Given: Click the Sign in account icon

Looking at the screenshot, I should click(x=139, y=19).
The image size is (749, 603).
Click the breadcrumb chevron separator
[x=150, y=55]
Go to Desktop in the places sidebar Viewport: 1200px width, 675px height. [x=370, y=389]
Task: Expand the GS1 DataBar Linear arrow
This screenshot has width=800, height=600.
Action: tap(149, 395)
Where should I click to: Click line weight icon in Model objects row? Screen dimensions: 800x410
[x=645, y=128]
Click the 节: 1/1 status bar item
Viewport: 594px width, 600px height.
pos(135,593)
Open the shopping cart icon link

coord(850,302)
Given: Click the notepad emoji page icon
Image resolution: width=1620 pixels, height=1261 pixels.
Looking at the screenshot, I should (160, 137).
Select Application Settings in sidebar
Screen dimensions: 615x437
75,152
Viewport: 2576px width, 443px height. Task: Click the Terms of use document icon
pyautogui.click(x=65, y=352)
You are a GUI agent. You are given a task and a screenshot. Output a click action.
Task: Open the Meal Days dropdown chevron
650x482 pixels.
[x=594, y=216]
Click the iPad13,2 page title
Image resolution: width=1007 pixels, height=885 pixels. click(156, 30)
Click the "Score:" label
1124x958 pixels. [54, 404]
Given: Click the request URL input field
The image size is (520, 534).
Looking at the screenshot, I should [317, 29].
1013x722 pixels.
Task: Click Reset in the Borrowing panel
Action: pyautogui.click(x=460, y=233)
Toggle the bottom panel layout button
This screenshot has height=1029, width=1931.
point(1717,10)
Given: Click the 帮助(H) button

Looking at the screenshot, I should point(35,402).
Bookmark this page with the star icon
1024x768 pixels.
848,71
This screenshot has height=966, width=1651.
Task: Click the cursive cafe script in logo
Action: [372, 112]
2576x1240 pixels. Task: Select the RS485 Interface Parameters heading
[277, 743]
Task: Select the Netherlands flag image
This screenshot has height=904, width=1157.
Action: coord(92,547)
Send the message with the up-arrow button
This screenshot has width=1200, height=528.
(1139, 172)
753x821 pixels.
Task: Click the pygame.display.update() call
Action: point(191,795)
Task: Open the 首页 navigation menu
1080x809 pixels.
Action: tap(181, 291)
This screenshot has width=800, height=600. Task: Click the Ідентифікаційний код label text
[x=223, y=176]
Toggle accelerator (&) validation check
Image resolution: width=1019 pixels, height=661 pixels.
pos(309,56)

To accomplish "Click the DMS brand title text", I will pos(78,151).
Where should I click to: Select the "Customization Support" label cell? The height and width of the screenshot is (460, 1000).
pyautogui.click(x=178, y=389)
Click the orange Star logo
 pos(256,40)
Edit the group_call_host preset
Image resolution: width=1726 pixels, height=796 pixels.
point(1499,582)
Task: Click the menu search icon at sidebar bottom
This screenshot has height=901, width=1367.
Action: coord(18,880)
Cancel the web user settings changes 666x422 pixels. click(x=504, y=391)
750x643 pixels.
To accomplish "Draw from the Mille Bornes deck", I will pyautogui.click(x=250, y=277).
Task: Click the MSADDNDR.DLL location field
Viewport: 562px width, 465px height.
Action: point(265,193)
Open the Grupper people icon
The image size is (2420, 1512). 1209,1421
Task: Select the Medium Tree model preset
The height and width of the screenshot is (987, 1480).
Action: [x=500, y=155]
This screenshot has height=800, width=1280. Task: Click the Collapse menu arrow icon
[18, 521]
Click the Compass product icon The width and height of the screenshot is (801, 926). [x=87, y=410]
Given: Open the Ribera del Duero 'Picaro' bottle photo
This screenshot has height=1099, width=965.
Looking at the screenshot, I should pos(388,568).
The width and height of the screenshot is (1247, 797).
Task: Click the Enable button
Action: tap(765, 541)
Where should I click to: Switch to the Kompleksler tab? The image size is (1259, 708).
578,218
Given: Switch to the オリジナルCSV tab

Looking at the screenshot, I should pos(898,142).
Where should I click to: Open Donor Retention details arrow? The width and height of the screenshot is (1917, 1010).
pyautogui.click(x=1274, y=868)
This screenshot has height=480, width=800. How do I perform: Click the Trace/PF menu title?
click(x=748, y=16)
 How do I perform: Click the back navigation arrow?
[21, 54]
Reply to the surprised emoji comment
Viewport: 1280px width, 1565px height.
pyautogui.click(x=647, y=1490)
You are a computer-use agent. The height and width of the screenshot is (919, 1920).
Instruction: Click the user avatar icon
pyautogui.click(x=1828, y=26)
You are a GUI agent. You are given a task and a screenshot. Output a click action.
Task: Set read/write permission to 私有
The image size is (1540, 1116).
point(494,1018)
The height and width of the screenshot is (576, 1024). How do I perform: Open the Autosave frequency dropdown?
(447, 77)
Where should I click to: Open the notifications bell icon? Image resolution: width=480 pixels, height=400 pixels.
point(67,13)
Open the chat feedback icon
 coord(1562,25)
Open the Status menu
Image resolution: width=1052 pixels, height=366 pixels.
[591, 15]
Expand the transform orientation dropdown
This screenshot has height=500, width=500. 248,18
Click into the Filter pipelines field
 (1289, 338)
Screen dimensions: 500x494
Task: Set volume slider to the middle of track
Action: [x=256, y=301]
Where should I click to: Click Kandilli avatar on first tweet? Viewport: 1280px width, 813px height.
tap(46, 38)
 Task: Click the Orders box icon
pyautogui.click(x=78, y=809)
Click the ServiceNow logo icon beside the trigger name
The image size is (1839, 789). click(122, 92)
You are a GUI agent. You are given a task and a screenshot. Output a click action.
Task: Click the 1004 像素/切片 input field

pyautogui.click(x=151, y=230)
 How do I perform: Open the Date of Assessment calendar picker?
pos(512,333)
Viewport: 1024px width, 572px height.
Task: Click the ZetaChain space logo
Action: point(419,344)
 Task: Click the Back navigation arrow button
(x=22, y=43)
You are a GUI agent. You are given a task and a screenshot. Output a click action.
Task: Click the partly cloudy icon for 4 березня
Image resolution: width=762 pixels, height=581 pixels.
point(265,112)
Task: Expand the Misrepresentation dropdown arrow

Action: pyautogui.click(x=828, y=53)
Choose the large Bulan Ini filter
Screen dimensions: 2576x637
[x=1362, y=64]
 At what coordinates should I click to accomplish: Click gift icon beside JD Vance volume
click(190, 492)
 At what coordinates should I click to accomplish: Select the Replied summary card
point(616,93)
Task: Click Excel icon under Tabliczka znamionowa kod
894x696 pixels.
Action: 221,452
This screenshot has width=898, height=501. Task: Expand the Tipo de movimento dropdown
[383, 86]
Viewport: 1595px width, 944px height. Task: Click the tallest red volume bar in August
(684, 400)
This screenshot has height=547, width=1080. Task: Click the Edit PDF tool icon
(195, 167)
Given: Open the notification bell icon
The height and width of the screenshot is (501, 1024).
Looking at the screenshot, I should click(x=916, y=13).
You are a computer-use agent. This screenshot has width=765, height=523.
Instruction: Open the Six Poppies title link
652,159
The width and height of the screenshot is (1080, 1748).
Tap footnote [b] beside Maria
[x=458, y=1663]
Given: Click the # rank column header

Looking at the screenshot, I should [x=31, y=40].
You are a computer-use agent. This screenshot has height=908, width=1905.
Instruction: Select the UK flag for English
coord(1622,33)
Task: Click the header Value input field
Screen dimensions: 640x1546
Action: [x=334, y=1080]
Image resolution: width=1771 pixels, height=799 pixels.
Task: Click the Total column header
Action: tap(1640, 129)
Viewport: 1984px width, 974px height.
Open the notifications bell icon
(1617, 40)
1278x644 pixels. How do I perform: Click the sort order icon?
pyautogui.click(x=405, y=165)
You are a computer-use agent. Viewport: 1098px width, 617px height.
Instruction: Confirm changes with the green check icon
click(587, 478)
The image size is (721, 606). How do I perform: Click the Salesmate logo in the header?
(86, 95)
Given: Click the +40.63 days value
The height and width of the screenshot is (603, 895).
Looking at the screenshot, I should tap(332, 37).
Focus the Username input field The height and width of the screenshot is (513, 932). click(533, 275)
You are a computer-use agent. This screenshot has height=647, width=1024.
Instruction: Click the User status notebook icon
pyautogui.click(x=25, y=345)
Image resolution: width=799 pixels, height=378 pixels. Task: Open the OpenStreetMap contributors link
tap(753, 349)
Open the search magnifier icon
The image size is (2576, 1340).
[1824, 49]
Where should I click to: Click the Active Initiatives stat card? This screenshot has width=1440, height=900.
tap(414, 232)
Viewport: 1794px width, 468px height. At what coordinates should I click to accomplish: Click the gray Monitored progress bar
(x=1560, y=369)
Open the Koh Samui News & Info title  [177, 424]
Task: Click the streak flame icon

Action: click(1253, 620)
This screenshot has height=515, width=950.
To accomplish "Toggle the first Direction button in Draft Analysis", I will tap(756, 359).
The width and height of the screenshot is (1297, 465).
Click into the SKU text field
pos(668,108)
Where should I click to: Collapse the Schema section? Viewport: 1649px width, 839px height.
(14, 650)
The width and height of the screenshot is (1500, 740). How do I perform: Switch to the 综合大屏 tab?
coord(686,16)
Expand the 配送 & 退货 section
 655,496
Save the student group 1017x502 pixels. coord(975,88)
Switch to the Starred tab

——

TRY IT => Wherever a line of the listing above contains the string "preset", copy that line.

COMPLETED TASK =>
Edit the group_call_host preset
Task: Select the Medium Tree model preset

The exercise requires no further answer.